Background: Isopropylated phenol phosphate (IPP) is an organophosphate flame retardant currently on the market that is used as a replacement for phased-out polybrominated diphenyl ethers. Commercially available IPP is a mixture of triphenyl phosphate and mono-, di-, and tri-isopropyl-substituted isomers. Toxicological information on this class of chemicals is sparse. A short-term, in vivo transcriptomic study was used to assess the biological potency of IPP.
Methods: Scientists at the Division of Translational Toxicology, National Institute of Environmental Health Sciences conducted this short-term in vivo biological potency study on IPP in young adult male Sprague Dawley (Hsd:Sprague Dawley® SD®) rats. IPP was formulated in corn oil and administered once daily for 4 consecutive days by gavage. IPP was tested at six doses (0, 77, 153, 306, 611, and 1,222 mg/kg body weight [mg/kg] corresponding to 0, 0.169, 0.338, 0.675, 1.35, and 2.7 mmol/kg). On study day 4, animals were euthanized, standard toxicological measures were assessed, and the liver was assayed in gene expression studies using Affymetrix microarrays. Modeling was conducted to identify the benchmark doses (BMDs) associated with apical toxicological endpoints and transcriptional changes in the liver. A benchmark response of one standard deviation was used to model all endpoints.
Results: Several clinical pathology and organ weight measurements showed dose-related changes from which BMD values could be obtained. The effects include decreased serum albumin/globulin ratio, increased relative liver weight, decreased serum albumin concentration, decreased creatinine level, decreased terminal body weight, and increased absolute liver weight. The BMDs and benchmark dose lower confidence limits (BMDLs) were 51.3 (27.0), 55.8 (33.7), 167.6 (63.2), 223.9 (158.9), 278.2 (187.3), and 400.0 (246.0) mg/kg, respectively.

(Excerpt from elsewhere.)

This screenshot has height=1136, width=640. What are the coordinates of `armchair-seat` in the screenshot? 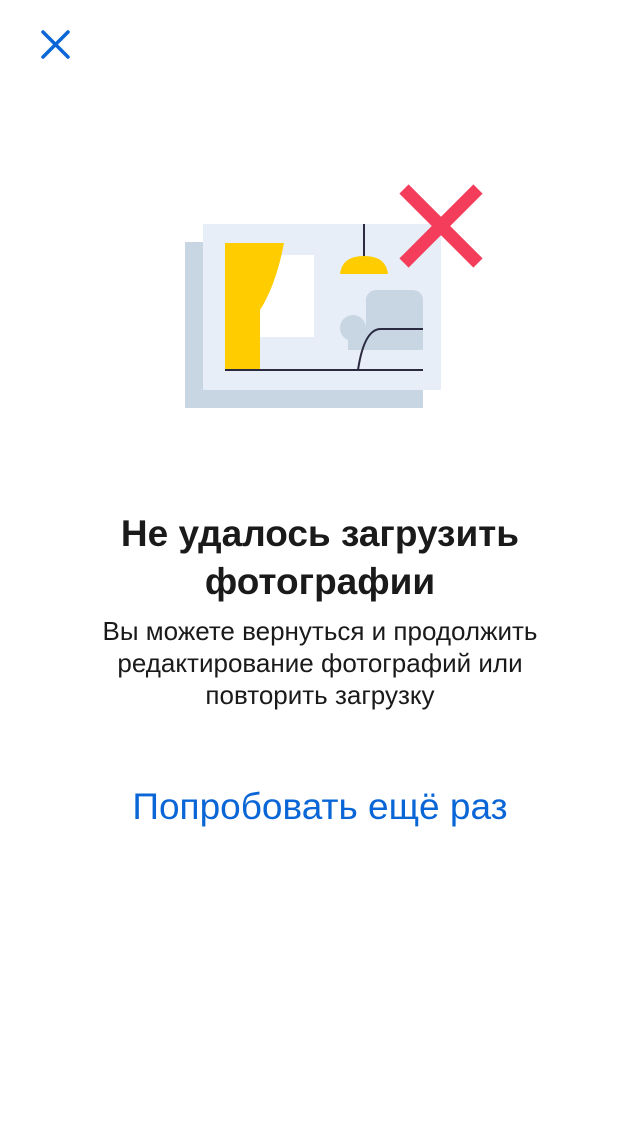 It's located at (386, 339).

Although serum cholinesterase activity was significantly decreased and total cholesterol concentration was significantly increased in all dosed groups, beginning with 77 mg/kg (the lowest-observed-effect level), their BMD values were below the lower limit of extrapolation (<25.7 mg/kg). High-density lipoprotein (HDL) cholesterol concentration was also significantly increased at all doses, beginning with 77 mg/kg, but a BMD (BMDL) was not determined because no viable model was available.
The top 10 most sensitive Gene Ontology biological processes had estimated BMD median values <25.7 mg/kg. The top 10 most sensitive individual genes also exhibited changes in expression at dose levels below which a reliable estimate of potency could be achieved (<25.7 mg/kg). Six of these genes were upregulated: Tbx3, Nr1d1, Nr1d2, Sik2, Oaf, and Dbp. Four genes, Gck, Syne1, Cdkn1a, and Cldn1, were downregulated.

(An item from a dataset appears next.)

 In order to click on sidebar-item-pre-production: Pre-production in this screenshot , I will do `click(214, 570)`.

Summary: Taken together, the most sensitive apical endpoint BMD (BMDL) value that could be reliably determined occurred at 51.3 (27.0) mg/kg. The BMDs (BMDLs) could not be determined for the top 10 most sensitive gene sets or the top 10 most sensitive individual genes and were estimated to be <25.7 mg/kg. Serum cholinesterase inhibition and increases in serum total cholesterol were also estimated to be <25.7 mg/kg. HDL cholesterol appeared to be a sensitive endpoint at all doses, but its BMD (BMDL) was not determined because no viable model was available. Future studies investigating lower doses would be helpful to obtain more accurate estimates of BMD values for the most sensitive gene sets, individual genes, and for serum cholinesterase inhibition and total cholesterol increases.